Алмаз раджи

22
18
20
22
24
26
28
30

– Конечно, я очень хочу, чтобы он был принят в нашем доме как родной, – говорил он, – но только, пожалуйста, милая, не лезь к нему с этими никчемными лобзаниями. Это совершенно некстати! Держи пока язык за зубами да присматривайся, как я с ним обращаюсь!

Анастази в точности исполнила совет мужа. И что же? На протяжении вечера он сам трижды обнял мальчика и вместе с тем так путал его, сбивая с толку ни с чем не сообразными вопросами и замечаниями, что у того в конце концов пропал аппетит. Однако Анастази и не подумала воспользоваться этими наблюдениями и отомстить мужу: дескать, сам хорош, нечего сказать! Наоборот, она всячески старалась заглаживать его неловкости, чтобы они не произвели тягостного впечатления на ребенка, а когда Депрэ перед сном вышел в сад подышать свежим воздухом, она подошла к Жану-Мари и взяла его за руку.

– Тебя не должно ни пугать, ни смущать несколько странное поведение и речи моего мужа. В сущности, он добрейший человек на свете и такой умный, что иной раз его трудно понять. Ты скоро привыкнешь к этому и полюбишь его, как любят все, кто его знает… Потому что его невозможно не любить! А обо мне ты вообще не беспокойся. Я не буду надоедать тебе и постараюсь, чтобы тебе жилось у нас хорошо. Надеюсь, мы станем добрыми друзьями. Ученостью я не могу похвастать, но сердце у меня доброе. Ну, поцелуй же меня!

Мальчик вдруг потянулся к ней, Анастази приняла его в свои объятия… и совершенно неожиданно залилась слезами. Расчувствовавшись, она уже с материнской любовью смотрела на приемного сына, нежно прижимая его к груди. Эту сцену и застал доктор.

Жена опять поступила не так, как следовало бы! Депрэ уже произнес было грозным голосом: «Анастази!..» – но она взглянула на него с улыбкой, и, подняв палец, остановила мужа.

Доктор прикусил язык и, приоткрыв рот от удивления, стал следить за тем, как Анастази уводит мальчугана в его комнатку в мезонине.

4. Воспитание философа

Жизнь семьи вошла в колею и потекла по-прежнему гладко и безмятежно. Утром Жан-Мари чистил лошадь и экипаж, помогал по дому, ходил с доктором гулять, а вечером Депрэ занимался с ним естественными науками, латынью и греческим. Мальчик оказался тихого и спокойного нрава, держался скромно, делал все, что от него требовали, но учение шло туго.

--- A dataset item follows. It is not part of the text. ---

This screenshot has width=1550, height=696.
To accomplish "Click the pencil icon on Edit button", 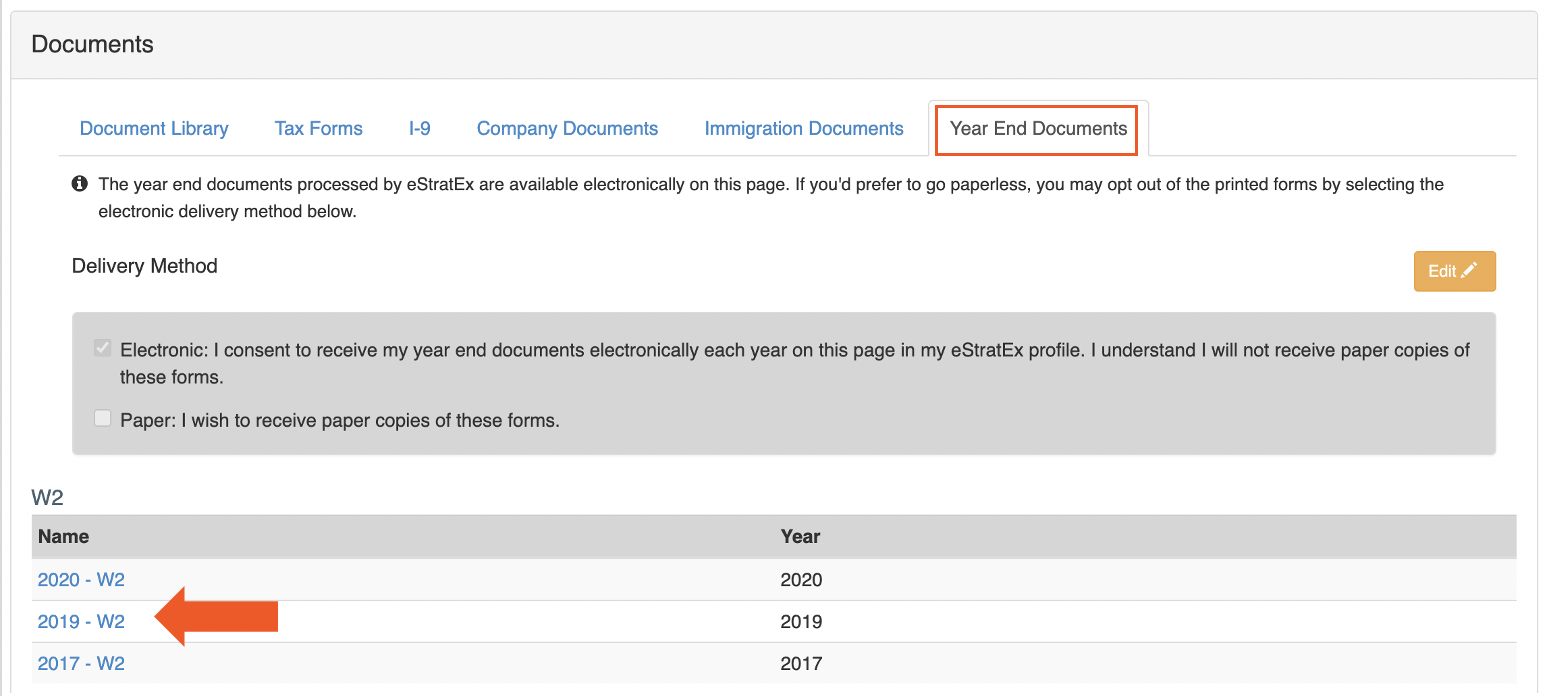I will 1470,270.
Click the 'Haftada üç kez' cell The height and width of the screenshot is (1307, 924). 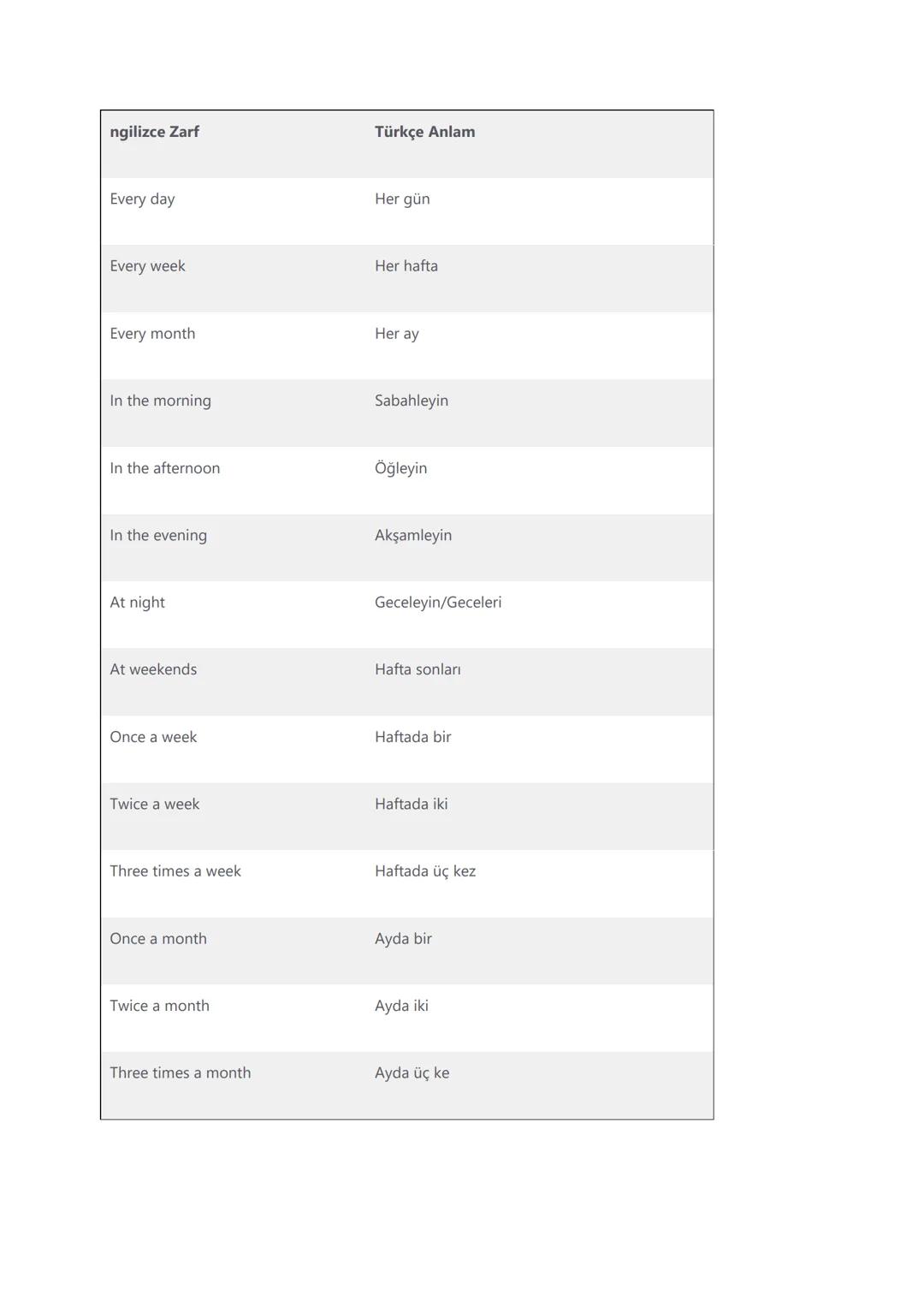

Жизнь доктора Депрэ была строго расписана. С утра и до полудня он трудился над фундаментальным сочинением «Фармакопея, или Исторический словарь всех медикаментов», пока излагая свои мысли и замечания на клочках бумаги. Предполагалось, что в законченном виде этот труд составит несколько томов большого формата и будет заключать в себе не только полный исторический обзор предмета, но и полезные практические указания. Однако доктор, художник в душе, предпочитал любопытный анекдот сухой научной истине. Если бы можно было, он, пожалуй, написал бы свою «Фармакопею» в легких стихах.

Статья, озаглавленная «Мумии», была уже закончена, но тут доктор несколько забежал вперед, так как сам лексикон еще не продвинулся дальше буквы «А». Зато эта статья изобиловала весьма живыми деталями, была написана сочно, красочно, вполне литературно, содержала точные научные сведения, но современный врач не нашел бы в ней ни единого практического совета. Анастази, женщина здравая во всех отношениях, сразу же это подметила и откровенно высказала мужу свое мнение.

По мере того как книга черепашьим шагом продвигалась вперед, доктор прочитывал жене вслух все написанное. Постоянно дремавшая под убаюкивающий рокот его чтения, Анастази, оказывается, не все пропускала мимо ушей, и высказанное ею мнение относительно «Мумий» сильно огорчило доктора.

После обеда, выждав, когда завершится процесс пищеварения, доктор отправлялся на прогулку, иногда в одиночестве, а иногда прихватывая с собой Жана-Мари. Со своей стороны, мадам Депрэ предпочла бы какой угодно труд, лишь бы не выходить из дома.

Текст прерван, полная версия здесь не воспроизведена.